The task: List every line of the records below that contains the word "button", copying each one in full.

Record list:
— Begin —
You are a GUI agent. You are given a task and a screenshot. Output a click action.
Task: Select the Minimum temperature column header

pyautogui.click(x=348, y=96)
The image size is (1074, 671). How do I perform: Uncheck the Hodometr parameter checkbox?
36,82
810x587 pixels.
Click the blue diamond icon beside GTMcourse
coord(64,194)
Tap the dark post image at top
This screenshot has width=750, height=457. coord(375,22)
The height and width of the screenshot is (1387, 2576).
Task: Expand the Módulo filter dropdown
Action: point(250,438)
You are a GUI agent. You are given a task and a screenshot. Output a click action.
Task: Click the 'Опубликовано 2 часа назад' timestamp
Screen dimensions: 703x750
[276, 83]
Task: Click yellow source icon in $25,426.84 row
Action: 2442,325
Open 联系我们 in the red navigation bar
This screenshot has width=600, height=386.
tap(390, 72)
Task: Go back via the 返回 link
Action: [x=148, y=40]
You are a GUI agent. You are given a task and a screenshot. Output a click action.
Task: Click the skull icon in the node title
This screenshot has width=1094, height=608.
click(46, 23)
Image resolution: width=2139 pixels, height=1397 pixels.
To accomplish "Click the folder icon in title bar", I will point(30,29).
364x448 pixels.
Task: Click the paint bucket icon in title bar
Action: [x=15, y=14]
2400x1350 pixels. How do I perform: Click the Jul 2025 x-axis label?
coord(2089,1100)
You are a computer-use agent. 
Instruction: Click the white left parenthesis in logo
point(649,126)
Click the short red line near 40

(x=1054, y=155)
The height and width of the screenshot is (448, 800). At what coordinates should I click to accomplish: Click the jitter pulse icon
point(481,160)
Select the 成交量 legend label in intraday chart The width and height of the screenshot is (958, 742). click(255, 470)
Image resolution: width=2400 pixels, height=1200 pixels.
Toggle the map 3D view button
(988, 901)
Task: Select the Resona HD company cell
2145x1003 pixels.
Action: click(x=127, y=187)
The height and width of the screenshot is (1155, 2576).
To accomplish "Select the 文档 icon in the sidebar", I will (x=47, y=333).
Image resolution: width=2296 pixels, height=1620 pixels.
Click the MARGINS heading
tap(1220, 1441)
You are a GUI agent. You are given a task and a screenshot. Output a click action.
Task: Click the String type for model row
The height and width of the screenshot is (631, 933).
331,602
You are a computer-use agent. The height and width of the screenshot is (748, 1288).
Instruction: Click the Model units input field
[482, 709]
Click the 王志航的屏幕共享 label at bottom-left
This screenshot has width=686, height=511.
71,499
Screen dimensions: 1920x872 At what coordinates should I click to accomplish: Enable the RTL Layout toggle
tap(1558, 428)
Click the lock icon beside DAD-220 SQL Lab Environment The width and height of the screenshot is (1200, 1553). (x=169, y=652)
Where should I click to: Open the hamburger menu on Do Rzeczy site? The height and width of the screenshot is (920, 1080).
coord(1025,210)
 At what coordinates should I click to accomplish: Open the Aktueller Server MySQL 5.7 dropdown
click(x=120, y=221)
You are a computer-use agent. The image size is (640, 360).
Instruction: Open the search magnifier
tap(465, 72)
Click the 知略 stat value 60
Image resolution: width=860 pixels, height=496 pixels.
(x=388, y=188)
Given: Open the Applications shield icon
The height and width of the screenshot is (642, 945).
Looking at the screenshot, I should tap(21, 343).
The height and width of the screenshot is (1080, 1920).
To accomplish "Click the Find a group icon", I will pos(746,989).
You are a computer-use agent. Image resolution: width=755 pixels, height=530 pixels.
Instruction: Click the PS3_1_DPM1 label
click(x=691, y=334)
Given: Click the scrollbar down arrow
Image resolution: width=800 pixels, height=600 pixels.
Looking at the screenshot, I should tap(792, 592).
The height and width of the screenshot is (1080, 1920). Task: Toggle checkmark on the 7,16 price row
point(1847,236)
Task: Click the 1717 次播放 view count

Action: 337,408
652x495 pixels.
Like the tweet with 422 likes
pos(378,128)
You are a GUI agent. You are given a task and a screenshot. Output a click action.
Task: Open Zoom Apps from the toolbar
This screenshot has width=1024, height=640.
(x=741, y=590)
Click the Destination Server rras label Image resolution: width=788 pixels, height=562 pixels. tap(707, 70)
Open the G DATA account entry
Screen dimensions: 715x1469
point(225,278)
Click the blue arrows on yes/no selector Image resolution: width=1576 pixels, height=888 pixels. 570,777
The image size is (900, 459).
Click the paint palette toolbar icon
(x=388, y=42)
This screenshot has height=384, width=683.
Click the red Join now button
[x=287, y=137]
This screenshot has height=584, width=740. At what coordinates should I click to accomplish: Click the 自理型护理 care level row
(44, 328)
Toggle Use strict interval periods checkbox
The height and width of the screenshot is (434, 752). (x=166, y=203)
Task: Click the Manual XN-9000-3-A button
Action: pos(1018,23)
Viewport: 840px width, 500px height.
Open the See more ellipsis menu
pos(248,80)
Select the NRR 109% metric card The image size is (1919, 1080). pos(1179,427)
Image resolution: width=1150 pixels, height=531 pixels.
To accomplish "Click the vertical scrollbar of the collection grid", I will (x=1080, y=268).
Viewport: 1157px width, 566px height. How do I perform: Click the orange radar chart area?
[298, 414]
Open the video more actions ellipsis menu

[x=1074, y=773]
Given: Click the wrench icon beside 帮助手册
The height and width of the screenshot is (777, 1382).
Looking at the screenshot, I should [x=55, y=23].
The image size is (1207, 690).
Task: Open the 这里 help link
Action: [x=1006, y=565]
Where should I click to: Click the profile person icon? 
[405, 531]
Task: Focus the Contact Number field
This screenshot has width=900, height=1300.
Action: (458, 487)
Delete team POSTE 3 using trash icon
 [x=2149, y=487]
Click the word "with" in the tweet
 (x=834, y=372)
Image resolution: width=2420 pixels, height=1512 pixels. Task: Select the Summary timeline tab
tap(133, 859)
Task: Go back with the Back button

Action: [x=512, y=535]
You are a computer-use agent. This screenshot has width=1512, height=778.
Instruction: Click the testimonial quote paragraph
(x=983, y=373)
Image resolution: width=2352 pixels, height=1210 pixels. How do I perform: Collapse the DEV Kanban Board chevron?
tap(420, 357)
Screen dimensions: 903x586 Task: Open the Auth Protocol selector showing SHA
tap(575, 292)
— End —
Task solution:
Toggle the map 3D view button
Click the red Join now button
Task: Click the Manual XN-9000-3-A button
Task: Go back with the Back button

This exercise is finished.